I simply mean that researcher team A will claim a positive result for method A because their test tested task fluency, while team B will claim a positive result for method B because their test tested ability to wade through new and confusing territory. (btw, I think "generalization ability" is an unhelpful term here. The flip side to task fluency I think more of as debugging, or turning confusing situations into unconfusing situations.)
> If you have time, would you mind elaborating a bit more on this?
I don't know what good theoretical underpinnings for human learning looks like (I'm not a time traveler), but to make an analogy imagine chemistry before the discovery of the periodic table, specifically how off-the-mark both sides of arguments in chemistry must have been back then.
> My impression is that general problem-solving training falls into the category of lack of adequate theoretical underpinnings, but I doubt that's what you mean to refer to with this point.
By the way, I see problem solving as a goal, not as a theory. If your study measures mathematical knowledge without problem solving, your tests will look like standardized tests given to high school students in the USA. The optimal way to teach a class for those tests will then be in the style of "When good teaching leads to bad results" that Alan Schoenfeld wrote about in regards to NYC geometry teachers.
You seem to have linked a collection of general research on teaching and learning, which I am aware of exists. I'm talking about randomized controlled trials, where you assign a group of students to receive the intervention and another group to not receive it, and if it's single- or double-blinded, without them and/or the researchers being aware of which group they are in. Even writing this brings up logistical questions about how you might get a reliable research result doing this for teaching (instead of, say, medicine, where it's easy to fool a patient into thinking a placebo is the drug).
> Maybe you haven’t had reasons to come across such research before
No op, but I’ve “come across” a lot of education research. By “come across”, I mean I’ve read so much that it makes my eyes bleed.
There is some good research that yields interesting and compelling results. Rare, but out there. Usually by an individual researcher and maybe with a team. Almost never by a school of education of significant size or by (almost?) any specific field in education.
Results in education are challenging to replicate by a different researcher in a slightly different context, and studies are often trivially easy to replicate and come out with a competing/contrary conclusion by controlling a variable that the original researcher mentioned but did not control for (e.g., motivated subjects versus unmotivated subjects).
Additionally, much research in education is not well-designed, or is well-designed but on a relatively meaningless topic. There is a lot of touchy-feely research out there (like the idea that folks can learn math with just problem solving skills), and folks p-hack the hell out of data to support their a priori conclusions.

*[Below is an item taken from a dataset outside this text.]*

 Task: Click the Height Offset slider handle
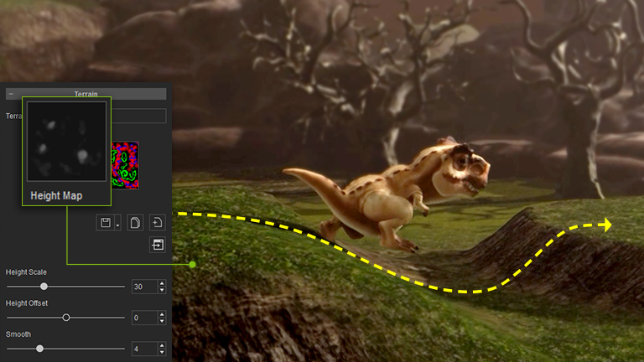click(66, 318)
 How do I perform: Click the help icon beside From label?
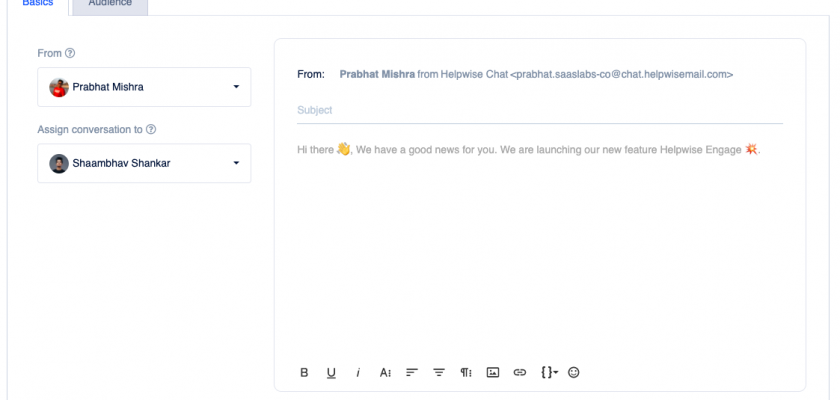click(x=70, y=53)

It’s a smart thing to do to maximize funding and/or visibility in academic journals, but it is absolutely irresponsible in the quest for “truth” and knowledge, which one would hope our education researchers would want (n.b.,they largely don’t).

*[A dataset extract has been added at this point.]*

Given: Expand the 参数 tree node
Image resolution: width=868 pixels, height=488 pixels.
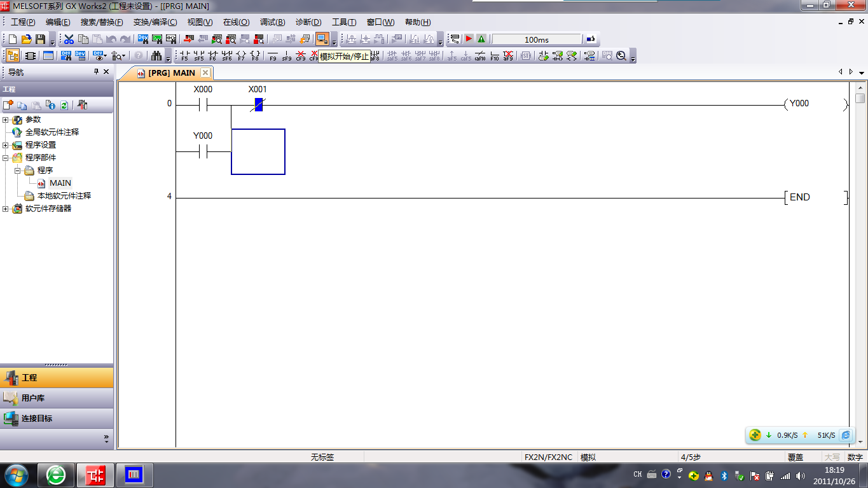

I would agree there are a lot of problems with a lot of education research. Many purported findings do not replicate or are otherwise impossible to replicate.
However, there are also many findings that are actually legit. As you say, they're rare, but there are enough of them to paint a surprisingly complete picture when you pull them together.
I'm sorry but one don't exactly come across randomized controlled experiments in teaching very often... not to even mention ones that are well designed... so this isn't saying much.